Take a bunch of rcccount files and create a csv that contains all the results
in an ordered fashion such that one can create cute graphs from it.

To use this script, all rcccount result files have to be located in one
directory and must comply with the following naming scheme:
  <algorithm>_<repeats_name>_<value_of_k>.rcccount
e.g. for the repeats file 404.repeats, files must be named like this:
  rdda_404_2.rcccount
  rdda_404_4.rcccount
  ...
  hybrid_404_8192.rcccount

positional arguments:
  repeats_file    the repeats file for which you want to check rccc results
  results_folder  the folder where all rcccount result files are located
  repeats_name    the name of the repeats file as in the rcccount file names

optional arguments:
  -h, --help      show this help message and exit
  --boxplot       changes output csv content boxplot requirement
  --loss          Parse repeats loss instead of RCC
  --print_name    Add file name to the output
  1. The data produced by step 3 gets transposed by calling ./csv_transpose.py < output_step_3 and then concatenated in one big file.
  2. Step 1-4 is run 5 times and the results are averaged to reduce influence of parallelization impact by ./average_results.py. This is imporant as the parallelized judicious partitioning is not deterministic and results in different results each run.

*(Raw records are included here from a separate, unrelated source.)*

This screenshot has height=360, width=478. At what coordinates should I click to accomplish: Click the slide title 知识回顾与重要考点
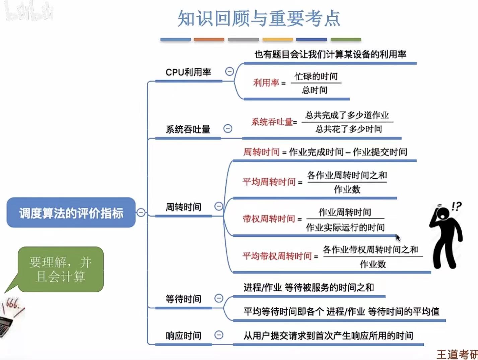[x=259, y=18]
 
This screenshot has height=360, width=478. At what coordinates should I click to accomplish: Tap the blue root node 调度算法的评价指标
[x=71, y=213]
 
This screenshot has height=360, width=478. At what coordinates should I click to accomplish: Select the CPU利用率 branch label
[x=188, y=72]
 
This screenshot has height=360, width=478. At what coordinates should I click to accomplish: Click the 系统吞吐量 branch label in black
[x=188, y=129]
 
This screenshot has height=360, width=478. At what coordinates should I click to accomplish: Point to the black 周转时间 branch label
[x=183, y=207]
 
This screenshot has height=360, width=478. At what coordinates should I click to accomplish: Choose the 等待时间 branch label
[x=183, y=299]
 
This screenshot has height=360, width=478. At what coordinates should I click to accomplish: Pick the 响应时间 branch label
[x=183, y=336]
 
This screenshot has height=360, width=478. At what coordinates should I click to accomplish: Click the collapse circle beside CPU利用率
[x=229, y=71]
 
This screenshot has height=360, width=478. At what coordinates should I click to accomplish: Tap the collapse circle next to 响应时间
[x=219, y=335]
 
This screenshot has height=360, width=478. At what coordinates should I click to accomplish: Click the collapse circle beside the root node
[x=141, y=213]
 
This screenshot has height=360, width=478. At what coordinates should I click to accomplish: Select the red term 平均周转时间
[x=269, y=182]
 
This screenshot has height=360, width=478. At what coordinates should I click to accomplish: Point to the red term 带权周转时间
[x=269, y=219]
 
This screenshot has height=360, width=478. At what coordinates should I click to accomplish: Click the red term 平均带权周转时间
[x=277, y=256]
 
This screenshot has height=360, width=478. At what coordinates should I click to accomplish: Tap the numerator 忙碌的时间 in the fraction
[x=316, y=76]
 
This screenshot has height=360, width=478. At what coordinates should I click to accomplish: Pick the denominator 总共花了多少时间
[x=348, y=129]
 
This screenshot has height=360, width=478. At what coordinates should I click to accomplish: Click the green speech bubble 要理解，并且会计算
[x=61, y=269]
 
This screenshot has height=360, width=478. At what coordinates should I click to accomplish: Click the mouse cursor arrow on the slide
[x=398, y=238]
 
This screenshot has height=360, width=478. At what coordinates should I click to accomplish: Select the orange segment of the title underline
[x=209, y=40]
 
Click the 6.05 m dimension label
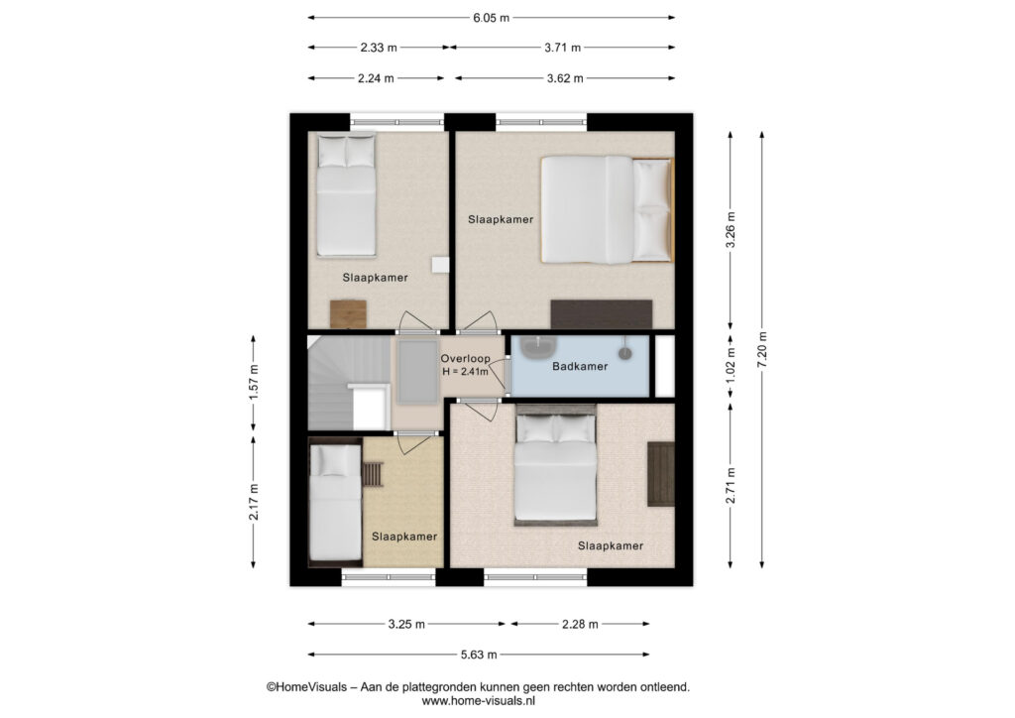pos(492,18)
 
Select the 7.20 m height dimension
pos(762,350)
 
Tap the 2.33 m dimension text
pos(379,48)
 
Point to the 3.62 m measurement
pos(564,78)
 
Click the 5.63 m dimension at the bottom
pos(479,655)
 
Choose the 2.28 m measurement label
pos(580,624)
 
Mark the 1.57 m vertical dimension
pos(253,382)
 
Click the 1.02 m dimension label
pos(731,367)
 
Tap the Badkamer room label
pos(580,367)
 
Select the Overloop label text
pos(466,359)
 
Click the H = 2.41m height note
pos(466,372)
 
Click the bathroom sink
pos(538,347)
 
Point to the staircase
pos(349,383)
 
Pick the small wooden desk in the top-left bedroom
pos(348,314)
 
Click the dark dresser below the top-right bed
pos(602,314)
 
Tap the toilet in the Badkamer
pos(625,350)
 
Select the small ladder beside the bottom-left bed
pos(373,473)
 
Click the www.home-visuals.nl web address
pos(479,700)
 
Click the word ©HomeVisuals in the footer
pos(307,687)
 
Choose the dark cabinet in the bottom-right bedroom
pos(661,474)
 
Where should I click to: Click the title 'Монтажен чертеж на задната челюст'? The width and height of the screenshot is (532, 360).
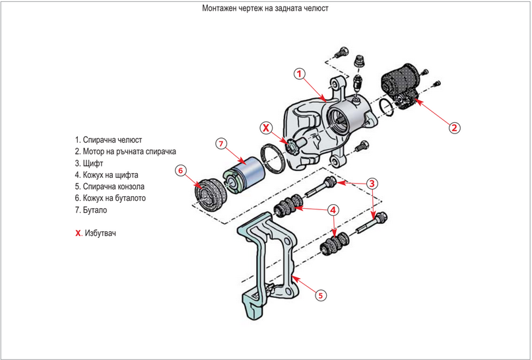[x=265, y=9]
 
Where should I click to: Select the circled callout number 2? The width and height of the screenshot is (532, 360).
[x=455, y=127]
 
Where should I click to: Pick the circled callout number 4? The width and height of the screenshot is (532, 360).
[x=333, y=211]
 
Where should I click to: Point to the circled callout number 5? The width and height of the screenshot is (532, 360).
[x=319, y=295]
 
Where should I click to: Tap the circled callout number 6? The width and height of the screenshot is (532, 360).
[x=181, y=170]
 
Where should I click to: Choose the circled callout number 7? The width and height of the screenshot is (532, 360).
[x=222, y=143]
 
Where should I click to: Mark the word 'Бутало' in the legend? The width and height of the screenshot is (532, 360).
[x=95, y=210]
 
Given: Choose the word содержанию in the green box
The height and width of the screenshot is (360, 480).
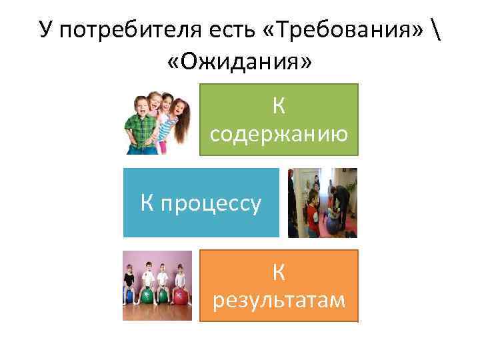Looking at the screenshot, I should click(x=279, y=134).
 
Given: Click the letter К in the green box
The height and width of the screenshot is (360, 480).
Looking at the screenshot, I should click(x=279, y=105).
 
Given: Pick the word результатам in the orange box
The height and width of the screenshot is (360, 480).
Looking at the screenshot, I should click(x=279, y=301).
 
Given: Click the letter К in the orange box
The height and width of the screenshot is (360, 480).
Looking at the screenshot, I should click(x=279, y=271).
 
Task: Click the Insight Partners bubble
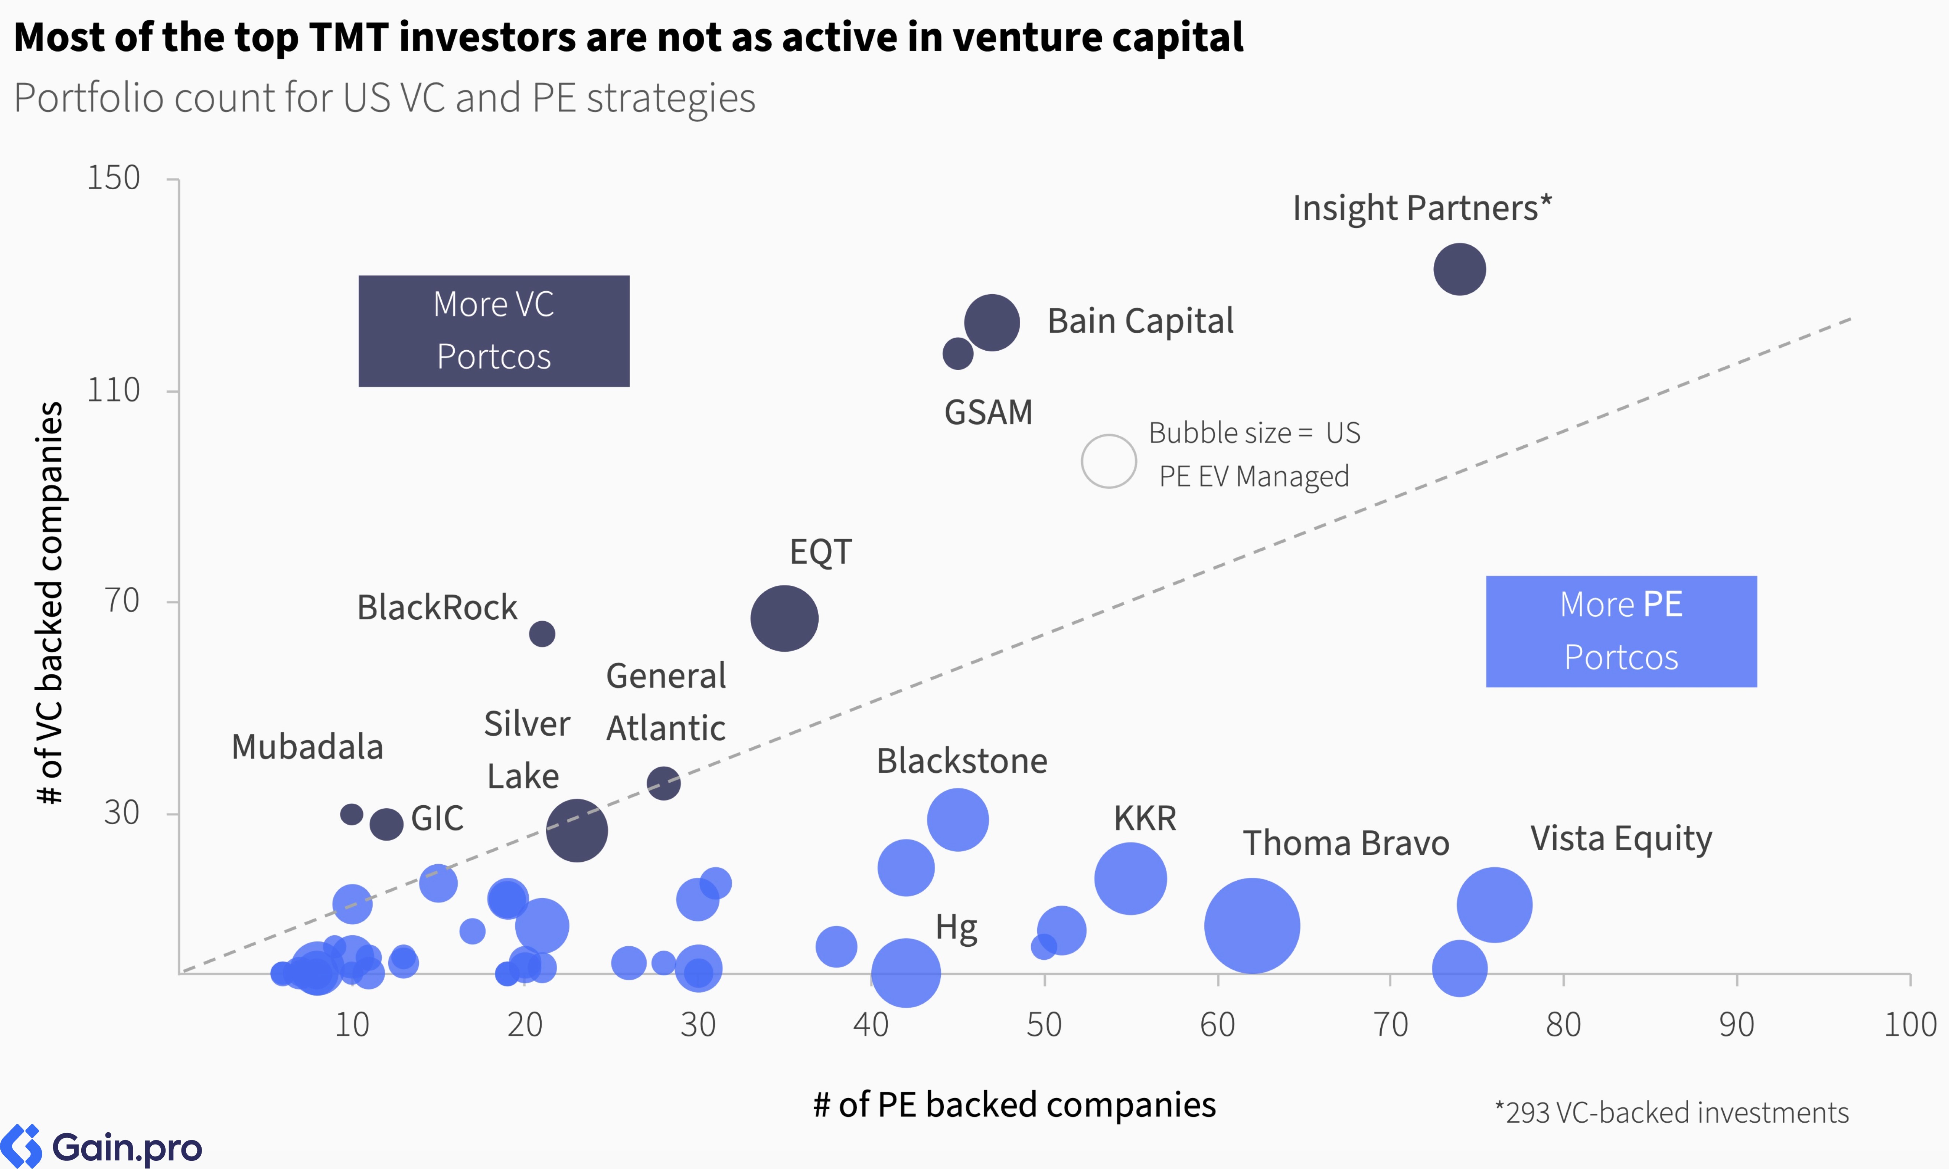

For running the partitioning and running it through RepeatsCounter in one call, we used the script automation.py. This script is not very user friendly written, instable and made for our specific test setup, but you can take a look at it to get an idea of the pipeline. For easier csv generation, we also created the script generateresults.py which combines metric extraction, transposing and concatenating in one step.